**Source passage**
-- start --

Comparing Lightweight Canister, Fuel & Alcohol Stoves

Save

Wouldn’t it be nice if there was one compact and lightweight stove that could be used for everything? The fact is, there isn’t a lightweight hiking stove that performs perfectly in every climate and activity – there will always be some compromises that need to be made.

With four kinds of stoves available – canister, integrated canisters, ethanol and liquid fuel stoves, each with their own pros and cons, it can be tricky to figure out which one will suit your needs. However, there is a process that will help you narrow down your options when choosing a single stove that will complement your outdoor adventures.

We will cover all the questions you should ask yourself when choosing a stove, and give you a rundown on each style of stove below – so keep reading for all the details.

A couple site by a lit Biolite camp stove at sunset

Once you know what to look for, you can narrow down your choice. Image: BioLite

Consider these things when deciding what lightweight stove to choose:

  1. What are you cooking? Are you a gourmet camp chef, or do you like the convenience of freeze-dried/dehydrated food?

-- end --

**Required actions**
1. Decide whether each statement agrees with the stove article above, answering yes or no and quoting the deciding words: (a) four kinds of stoves are available; (b) some lightweight hiking stove performs perfectly in every climate and activity; (c) the picture of the camp stove is credited to BioLite.
2. Please reproduce the stove article above between "Comparing Lightweight Canister, Fuel" and "your outdoor adventures.", inclusive.

**Data segment**
-- start --

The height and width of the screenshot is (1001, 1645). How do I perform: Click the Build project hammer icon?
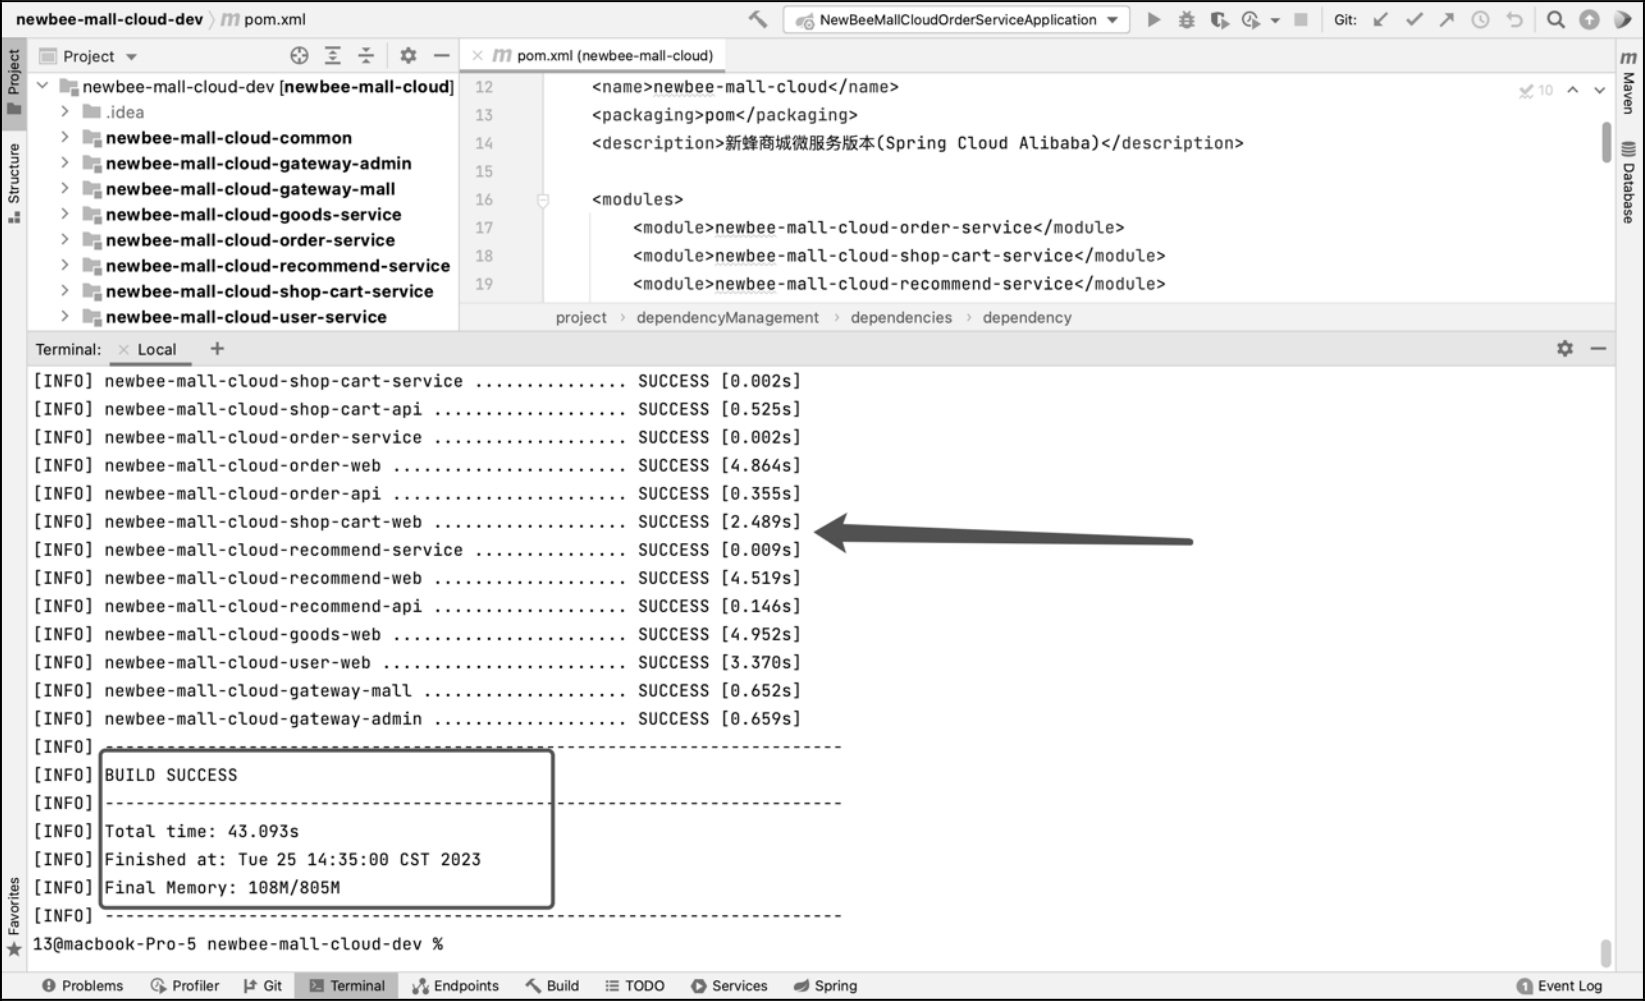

-- end --

**Answers for this exercise**
1.
(a) Yes: "With four kinds of stoves available"
(b) No: "there isn’t a lightweight hiking stove that performs perfectly in every climate and activity"
(c) Yes: "Image: BioLite"

2.
Comparing Lightweight Canister, Fuel & Alcohol Stoves

Save

Wouldn’t it be nice if there was one compact and lightweight stove that could be used for everything? The fact is, there isn’t a lightweight hiking stove that performs perfectly in every climate and activity – there will always be some compromises that need to be made.

With four kinds of stoves available – canister, integrated canisters, ethanol and liquid fuel stoves, each with their own pros and cons, it can be tricky to figure out which one will suit your needs. However, there is a process that will help you narrow down your options when choosing a single stove that will complement your outdoor adventures.